Third Estate Books, an indie horror publishing cooperative in western Massachusetts, also joined DarkLit as an imprint this spring, only to leave the company a few weeks later. Founder Aquino Loayza, who identifies as Indigenous Peruvian and Sicilian, says Third Estate has a mission to support writers of historically marginalized identities. He told PW that Third Estate’s plan with DarkLit—which by that time was under Marceau’s leadership—was “more like an MOU we had signed with them, where we’d get access to their reviewer network and 10% of our profits would be put into an initiative called Dark Futures” aimed at mentoring writers and leading craft workshops.
That arrangement crumbled when authors began expressing dissatisfaction with DarkLit. “Third Estate Books has dissolved our partnership with DarkLit moving forward,” Loayza posted June 28 on X. “We feel for the authors who have been impacted by the situation unraveling and hope everyone finds a new home expeditiously.”
Joe Hempel, whose company Fright Night Audio partnered with DarkLit in July 2023, cut ties with DarkLit this July after creating five books. "The whole thing was pretty disorganized after we merged," Hempel said. "It seemed like for all the good ideas and intent Andrew had, he bit off more than he could chew and wasn't really transparent about the financials."
Hempel asked Robert to give him the audiobook rights for the work Fright Night had completed, "and he said sure, so it's all right on my end. I was holding on to all the royalties because I was paying Andrew directly—my contracts were with him and not DarkLit." He's now scrubbing the DarkLit name from the titles he recorded, and he has been in touch with authors: "I've reached out and offered, if you've got audio and you've been hurt in this, I'll make sure your audio gets taken care of from Fright Night's perspective."
Other authors and associates of the press have been vocal in their outrage. In June, after Marceau posted and then deleted screenshots of their exchanges with author Yolanda Sfetsos on X, Sfetsos posted her own account of withdrawing her work from publication.
“The aftermath of DarkLit Press changing hands turned out to be an unexpected nightmare,” Sfetsos told PW. “I did get my rights back for all of the books I had contracted. The experience was awful and rocky, but I was very happy about severing ties.” Last week, she checked Amazon and said she was “horrified to find that over a month after rights were reverted to me [while the book was available for preorder], the paperback of Wings of Sorrow is currently being sold by DarkLit.” Not all authors have pulled their work; 19 DarkLit titles remain available online in paperback editions, with Sfetsos’s concerns as yet unresolved.

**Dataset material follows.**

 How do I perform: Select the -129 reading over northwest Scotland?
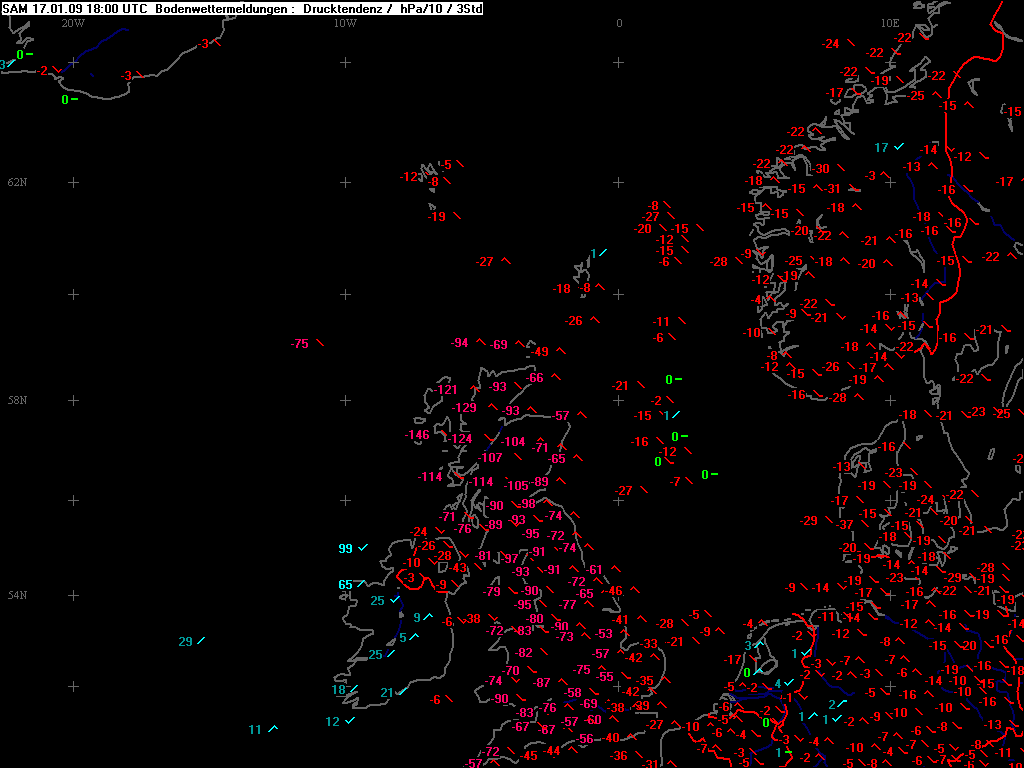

Horror author Steve Stred last week devoted his Substack to his experiences with the publisher. He wrote that his fellow DarkLit authors told him about “lack of royalty payments, [and] having to chase down being paid for royalties,” even before Marceau took over leadership. In addition, former DarkLit managing editor Austrian Spencer "reached out to me, asking if I was aware that Yolanda Sfetsos had been asked to pay for editing and covers on the books she’d pulled.” Stred’s DarkLit title When I Look at the Sky, All I See Are Stars (June) was reviewed as an e-book by PW, but the title no longer is available on Amazon, Barnes & Noble, or Bookshop. Stred republished the paperback through his own imprint, Black Void.
Another author, Wendy Dalrymple, publicly posted about pulling her book Summer Breeze from publication with DarkLit. Managing editor Spencer, who’d joined the press April 11, published his account of the situation on his Substack in order to share it with close industry friends, but removed the piece when it began drawing unwanted attention beyond his circle. The story was out by then anyway, and on Reddit, the r/horrorwriters group shared an archived DarkLit Twitter thread. The postmortem is out there, in all its gory detail.
This article has been updated with further information.